▸ **PASSAGE SHOWN**
········
## Incident Details
- **Discovery Date:** April 25, 2026 (Saturday)
- **Incident Date:** April 25, 2026
- **Affected Organization:** Elementary Data (Open-source project)
- **Sector:** Software Development / Data Engineering
- **Geography:** Global
## Timeline of Events
### Initial Access
- **Date/Time:** April 25, 2026
- **Vector:** GitHub Actions Script Injection
- **Details:** The attacker posted a malicious comment on a Pull Request. This comment exploited a flaw in the project’s CI/CD workflow, allowing the execution of attacker-controlled shell code.
### Lateral Movement
- **Privilege Escalation:** By exploiting the script injection, the attacker captured the `GITHUB_TOKEN`.
- **Pipeline Manipulation:** The attacker used the token to forge a signed commit and tag (v0.23.3), triggering the legitimate automated release pipeline.
### Data Exfiltration/Impact
- **Malicious Payload:** The forged release included a file named `elementary.pth`.
- **Action:** This file executed automatically upon package startup, deploying a secrets stealer.
- **Targets:** The malware targeted SSH keys, Cloud provider credentials (AWS/GCP/Azure), Kubernetes/Docker secrets, `.env` files, and various cryptocurrency wallets (BTC, LTC, DOGE, etc.).
### Detection & Response
- **Detection:** Community member `crisperik` identified the malicious upload and opened a GitHub issue.
- **Immediate Response:** Maintainers removed the malicious version and pushed a clean replacement (v0.23.4).
- **Secondary Impact:** The malicious code was also automatically deployed to the project's Docker images on GitHub Container Registry (GHCR) due to integrated workflows.
## Attack Methodology
- **Initial Access:** GitHub Actions Script Injection via PR comment.
- **Persistence:** Use of a `.pth` file in the Python environment, ensuring execution whenever the package is loaded.
- **Privilege Escalation:** Exploitation of GITHUB_TOKEN permissions within the runner environment.
- **Defense Evasion:** Use of the project’s official, legitimate CI/CD pipeline to sign and publish the malicious code, making it appear authentic.
- **Credential Access:** Automated scanning for `.git`, `.ssh`, and `.env` directories.
- **Collection:** Gathering cloud, system (`/etc/passwd`), and CI secrets.
- **Exfiltration:** Targeted theft of cryptocurrency wallet files and developer tokens.
- **Impact:** Compromise of developer environments and potential downstream access to production data pipelines.
## Impact Assessment
- **Financial:** Risk of direct theft from cryptocurrency wallets; costs associated with rotating enterprise cloud credentials.
········
▸ **DATA**

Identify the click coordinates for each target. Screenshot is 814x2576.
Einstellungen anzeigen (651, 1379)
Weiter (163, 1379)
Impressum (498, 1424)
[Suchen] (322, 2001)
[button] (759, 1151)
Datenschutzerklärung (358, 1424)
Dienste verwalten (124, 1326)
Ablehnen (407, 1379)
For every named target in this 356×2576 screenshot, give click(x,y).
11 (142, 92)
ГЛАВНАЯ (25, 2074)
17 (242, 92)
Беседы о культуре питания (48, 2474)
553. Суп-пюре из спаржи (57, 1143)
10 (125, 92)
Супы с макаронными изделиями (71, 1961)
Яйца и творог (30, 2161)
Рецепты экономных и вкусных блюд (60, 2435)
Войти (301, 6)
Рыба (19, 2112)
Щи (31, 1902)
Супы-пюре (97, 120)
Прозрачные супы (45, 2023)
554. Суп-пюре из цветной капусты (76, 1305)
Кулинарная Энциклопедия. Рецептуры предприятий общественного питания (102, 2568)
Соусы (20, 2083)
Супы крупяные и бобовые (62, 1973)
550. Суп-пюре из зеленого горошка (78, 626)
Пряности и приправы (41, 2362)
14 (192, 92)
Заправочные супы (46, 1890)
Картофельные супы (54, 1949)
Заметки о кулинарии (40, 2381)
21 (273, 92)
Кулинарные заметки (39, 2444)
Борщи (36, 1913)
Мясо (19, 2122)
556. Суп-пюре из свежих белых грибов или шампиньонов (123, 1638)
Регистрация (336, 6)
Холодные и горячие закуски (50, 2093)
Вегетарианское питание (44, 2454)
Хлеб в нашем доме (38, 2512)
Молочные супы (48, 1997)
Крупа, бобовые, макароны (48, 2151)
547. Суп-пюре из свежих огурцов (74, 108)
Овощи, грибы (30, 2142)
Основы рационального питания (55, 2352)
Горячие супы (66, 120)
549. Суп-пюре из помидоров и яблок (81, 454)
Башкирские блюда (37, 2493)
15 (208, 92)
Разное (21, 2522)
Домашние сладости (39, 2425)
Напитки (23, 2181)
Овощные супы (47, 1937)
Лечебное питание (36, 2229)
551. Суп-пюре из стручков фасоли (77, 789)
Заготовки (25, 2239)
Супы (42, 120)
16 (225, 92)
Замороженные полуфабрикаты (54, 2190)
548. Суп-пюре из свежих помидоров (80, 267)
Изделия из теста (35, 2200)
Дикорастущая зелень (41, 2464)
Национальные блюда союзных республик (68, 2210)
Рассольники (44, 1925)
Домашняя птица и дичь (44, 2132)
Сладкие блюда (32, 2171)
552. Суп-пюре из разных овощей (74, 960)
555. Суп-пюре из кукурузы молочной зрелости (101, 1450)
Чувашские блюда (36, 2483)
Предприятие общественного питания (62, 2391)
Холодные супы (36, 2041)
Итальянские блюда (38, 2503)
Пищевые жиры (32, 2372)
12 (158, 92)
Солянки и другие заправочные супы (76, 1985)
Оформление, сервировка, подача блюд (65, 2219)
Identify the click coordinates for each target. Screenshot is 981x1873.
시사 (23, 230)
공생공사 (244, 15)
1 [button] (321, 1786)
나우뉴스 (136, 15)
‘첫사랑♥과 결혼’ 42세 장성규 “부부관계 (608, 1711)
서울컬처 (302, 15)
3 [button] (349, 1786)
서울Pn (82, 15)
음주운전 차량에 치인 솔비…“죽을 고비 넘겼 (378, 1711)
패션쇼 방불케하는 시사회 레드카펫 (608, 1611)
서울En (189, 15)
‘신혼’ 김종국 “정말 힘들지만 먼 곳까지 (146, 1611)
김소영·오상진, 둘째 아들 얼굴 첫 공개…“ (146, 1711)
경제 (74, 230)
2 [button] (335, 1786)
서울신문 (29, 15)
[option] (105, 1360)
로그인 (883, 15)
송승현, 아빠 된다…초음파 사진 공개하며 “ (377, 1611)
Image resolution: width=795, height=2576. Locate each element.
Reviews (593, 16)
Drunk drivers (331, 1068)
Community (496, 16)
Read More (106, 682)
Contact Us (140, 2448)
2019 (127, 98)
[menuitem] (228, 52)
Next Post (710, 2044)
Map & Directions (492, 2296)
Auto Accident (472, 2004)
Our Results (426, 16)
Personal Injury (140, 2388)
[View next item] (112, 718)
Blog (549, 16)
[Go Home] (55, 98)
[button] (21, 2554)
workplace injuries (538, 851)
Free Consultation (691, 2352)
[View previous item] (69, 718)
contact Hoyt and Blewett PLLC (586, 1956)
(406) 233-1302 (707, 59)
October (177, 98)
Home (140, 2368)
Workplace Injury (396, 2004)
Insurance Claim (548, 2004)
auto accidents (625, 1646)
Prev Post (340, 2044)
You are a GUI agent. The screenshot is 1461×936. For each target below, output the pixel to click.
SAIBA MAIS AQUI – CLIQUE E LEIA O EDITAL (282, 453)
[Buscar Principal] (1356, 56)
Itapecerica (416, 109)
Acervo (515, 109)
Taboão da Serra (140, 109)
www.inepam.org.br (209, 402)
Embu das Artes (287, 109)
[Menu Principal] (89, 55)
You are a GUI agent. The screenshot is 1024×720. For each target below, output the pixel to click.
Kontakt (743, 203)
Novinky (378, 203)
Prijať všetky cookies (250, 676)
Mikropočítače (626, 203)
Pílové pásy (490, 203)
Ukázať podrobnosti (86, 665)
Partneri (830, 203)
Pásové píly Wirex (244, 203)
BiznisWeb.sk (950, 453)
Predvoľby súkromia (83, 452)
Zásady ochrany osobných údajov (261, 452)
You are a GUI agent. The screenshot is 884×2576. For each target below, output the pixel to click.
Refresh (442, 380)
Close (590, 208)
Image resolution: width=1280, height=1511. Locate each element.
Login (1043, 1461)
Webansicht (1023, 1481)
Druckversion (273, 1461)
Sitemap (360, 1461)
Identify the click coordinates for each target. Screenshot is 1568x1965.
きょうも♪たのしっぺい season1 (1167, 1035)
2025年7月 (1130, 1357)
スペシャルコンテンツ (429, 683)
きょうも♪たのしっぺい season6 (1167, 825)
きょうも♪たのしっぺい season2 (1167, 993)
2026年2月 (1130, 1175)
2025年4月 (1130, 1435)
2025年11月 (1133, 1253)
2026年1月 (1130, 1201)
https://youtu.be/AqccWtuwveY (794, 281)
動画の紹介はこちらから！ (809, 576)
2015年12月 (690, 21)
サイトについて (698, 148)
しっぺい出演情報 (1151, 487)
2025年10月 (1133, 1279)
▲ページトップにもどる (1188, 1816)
········
▸ **EXERCISE**
Continue the incident report on the Elementary Data release compromise from the point where it stops, picking up after its final line.

▸ **ANSWER AREA**
- **Data Breach:** High-sensitivity developer data, including cloud access keys and system logs.
- **Operational:** Disruption to data pipelines; requirement for users to rebuild environments.
- **Reputational:** Potential loss of trust in a tool with 1.1 million monthly downloads.
## Indicators of Compromise
- **File indicators:**
- `elementary.pth` (inserted into the site-packages directory)
- **Version indicators:**
- PyPI package: `elementary-data==0.23.3`
- Docker tags: `ghcr[.]io/elementary-data/elementary:0.23.3` and `:latest` (during the window of infection)
## Response Actions
- **Containment:** Malicious version 0.23.3 was pulled from PyPI.
- **Eradication:** Release of clean version 0.23.4.
- **Recovery:** Public advisory issued for users to rotate all secrets stored on machines where the malicious package was installed.
## Lessons Learned
- **CI/CD Security:** Automated workflows triggered by external inputs (like PR comments) are high-risk vectors.
- **Token Permissions:** The `GITHUB_TOKEN` should have the minimum permissions necessary; in this case, it allowed for forge-signing of releases.
- **Version Pinning:** Users who did not pin their versions were automatically upgraded to the malicious build.
## Recommendations
- **For Maintainers:** Sanitize all inputs in GitHub Actions workflows and transition to "OpenID Connect" (OIDC) for more secure publishing to PyPI (Trusted Publishers).
- **For Users:**
- Implement strict version pinning in `requirements.txt` or `Poetry`.
- Use tools to scan for malicious high-risk files (like unexpected `.pth` files) in Python environments.
- Immediately rotate all AWS, Azure, GCP, and Git credentials if version 0.23.3 was utilized.